- Country: South Sudan
- Location: Juba
- Coordinates: 04°50′38″N 31°38′05″E﻿ / ﻿4.84389°N 31.63472°E
- Status: Operational
- Commission date: 20 November 2019

Thermal power station
- Primary fuel: Diesel fuel

Power generation
- Nameplate capacity: 33 MW (Under Expansion to 100 Megawatts)

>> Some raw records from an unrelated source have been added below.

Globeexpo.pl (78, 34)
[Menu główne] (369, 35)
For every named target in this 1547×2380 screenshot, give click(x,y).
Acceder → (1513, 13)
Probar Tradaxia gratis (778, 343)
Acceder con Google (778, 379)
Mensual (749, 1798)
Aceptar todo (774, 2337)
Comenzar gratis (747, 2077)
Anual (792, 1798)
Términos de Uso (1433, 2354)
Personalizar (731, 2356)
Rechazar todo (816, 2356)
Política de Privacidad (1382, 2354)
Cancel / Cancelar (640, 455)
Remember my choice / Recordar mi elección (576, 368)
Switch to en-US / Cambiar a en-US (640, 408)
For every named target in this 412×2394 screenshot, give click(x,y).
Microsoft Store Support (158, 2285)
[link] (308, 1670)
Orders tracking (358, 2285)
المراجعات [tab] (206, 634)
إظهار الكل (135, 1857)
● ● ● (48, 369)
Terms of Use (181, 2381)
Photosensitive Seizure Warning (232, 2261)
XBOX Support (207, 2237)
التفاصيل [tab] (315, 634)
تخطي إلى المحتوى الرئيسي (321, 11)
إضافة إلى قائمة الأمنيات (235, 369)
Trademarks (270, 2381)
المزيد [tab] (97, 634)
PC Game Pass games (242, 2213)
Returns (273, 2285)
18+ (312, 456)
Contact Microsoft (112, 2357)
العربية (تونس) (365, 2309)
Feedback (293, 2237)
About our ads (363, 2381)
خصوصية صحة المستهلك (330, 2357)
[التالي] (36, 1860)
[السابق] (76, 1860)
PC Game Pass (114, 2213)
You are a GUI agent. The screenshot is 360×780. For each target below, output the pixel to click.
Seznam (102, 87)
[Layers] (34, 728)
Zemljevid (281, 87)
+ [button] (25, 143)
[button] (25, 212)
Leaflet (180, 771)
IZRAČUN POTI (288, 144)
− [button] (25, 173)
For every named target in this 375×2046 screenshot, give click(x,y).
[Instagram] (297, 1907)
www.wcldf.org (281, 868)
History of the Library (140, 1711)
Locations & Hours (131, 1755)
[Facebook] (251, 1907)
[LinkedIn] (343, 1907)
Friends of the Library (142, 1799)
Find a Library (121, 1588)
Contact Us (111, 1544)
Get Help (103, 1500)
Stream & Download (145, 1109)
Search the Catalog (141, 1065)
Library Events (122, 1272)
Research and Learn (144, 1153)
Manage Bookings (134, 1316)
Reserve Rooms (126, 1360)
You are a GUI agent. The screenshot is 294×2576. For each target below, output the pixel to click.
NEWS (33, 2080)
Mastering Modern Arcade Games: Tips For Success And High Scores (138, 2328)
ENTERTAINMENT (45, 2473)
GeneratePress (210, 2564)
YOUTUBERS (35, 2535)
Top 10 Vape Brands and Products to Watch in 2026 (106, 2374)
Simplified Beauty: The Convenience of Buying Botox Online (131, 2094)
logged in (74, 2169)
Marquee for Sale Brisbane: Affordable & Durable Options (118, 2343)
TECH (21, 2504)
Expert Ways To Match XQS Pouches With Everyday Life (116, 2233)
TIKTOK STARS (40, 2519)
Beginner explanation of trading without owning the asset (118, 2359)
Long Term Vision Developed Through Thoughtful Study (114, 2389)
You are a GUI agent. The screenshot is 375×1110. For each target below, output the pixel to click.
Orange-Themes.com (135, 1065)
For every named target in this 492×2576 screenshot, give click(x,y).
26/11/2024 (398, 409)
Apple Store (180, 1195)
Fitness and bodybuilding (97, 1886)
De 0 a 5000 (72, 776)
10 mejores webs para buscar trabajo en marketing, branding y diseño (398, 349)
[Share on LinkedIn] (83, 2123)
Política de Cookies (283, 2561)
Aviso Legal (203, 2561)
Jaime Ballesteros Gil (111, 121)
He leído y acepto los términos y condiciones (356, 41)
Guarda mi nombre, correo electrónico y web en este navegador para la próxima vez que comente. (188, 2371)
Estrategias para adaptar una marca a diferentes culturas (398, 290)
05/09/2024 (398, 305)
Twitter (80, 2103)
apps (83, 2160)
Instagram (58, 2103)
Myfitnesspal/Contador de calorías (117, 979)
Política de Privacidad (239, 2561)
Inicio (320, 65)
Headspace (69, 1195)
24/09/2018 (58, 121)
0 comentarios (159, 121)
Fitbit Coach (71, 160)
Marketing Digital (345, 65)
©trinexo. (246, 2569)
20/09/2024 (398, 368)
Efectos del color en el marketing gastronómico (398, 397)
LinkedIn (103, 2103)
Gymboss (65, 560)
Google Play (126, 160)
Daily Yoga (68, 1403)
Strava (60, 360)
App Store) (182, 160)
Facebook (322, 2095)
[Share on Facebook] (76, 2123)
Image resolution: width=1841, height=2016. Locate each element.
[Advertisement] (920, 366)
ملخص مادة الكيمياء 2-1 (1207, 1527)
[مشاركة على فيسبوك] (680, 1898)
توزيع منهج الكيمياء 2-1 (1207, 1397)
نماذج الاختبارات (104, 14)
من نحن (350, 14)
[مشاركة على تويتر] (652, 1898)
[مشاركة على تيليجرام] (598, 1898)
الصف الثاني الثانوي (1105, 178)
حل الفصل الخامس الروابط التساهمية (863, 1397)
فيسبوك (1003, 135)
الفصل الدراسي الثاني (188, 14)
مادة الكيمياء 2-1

= Juba Thermal Power Station =

South Sudanese power station

Juba Thermal Power Station is a 33 MW Diesel fuel-fired thermal power plant in South Sudan. The power station is being expanded to generate a total of 100 megawatts.

==Location==
The power plant is located along the River Nile, in the city of Juba, the capital and largest city of South Sudan. The geographical coordinates of Juba Thermal Power Station are: 04°50′38″N, 31°38′05″E (Latitude:4.843889; Longitude:31.634722).

==Overview==
Juba Thermal Power Station was developed and operated by the Ezra Group of Companies, based in Eritrea. The plant, which opened in November 2019, serves about 100,000 households and is the first phase in a larger plan to bring 100 megawatts of new power to the world's newest country by the end of 2021.

==Funding==
The Ezra Group plans to spend US$290 million in building generation capacity of 100 megawatts in South Sudan, over the next few years. The government of South Sudan is expected to pay back that loan over the next 17 years, using funds generated from electricity sales to individuals, businesses and factories.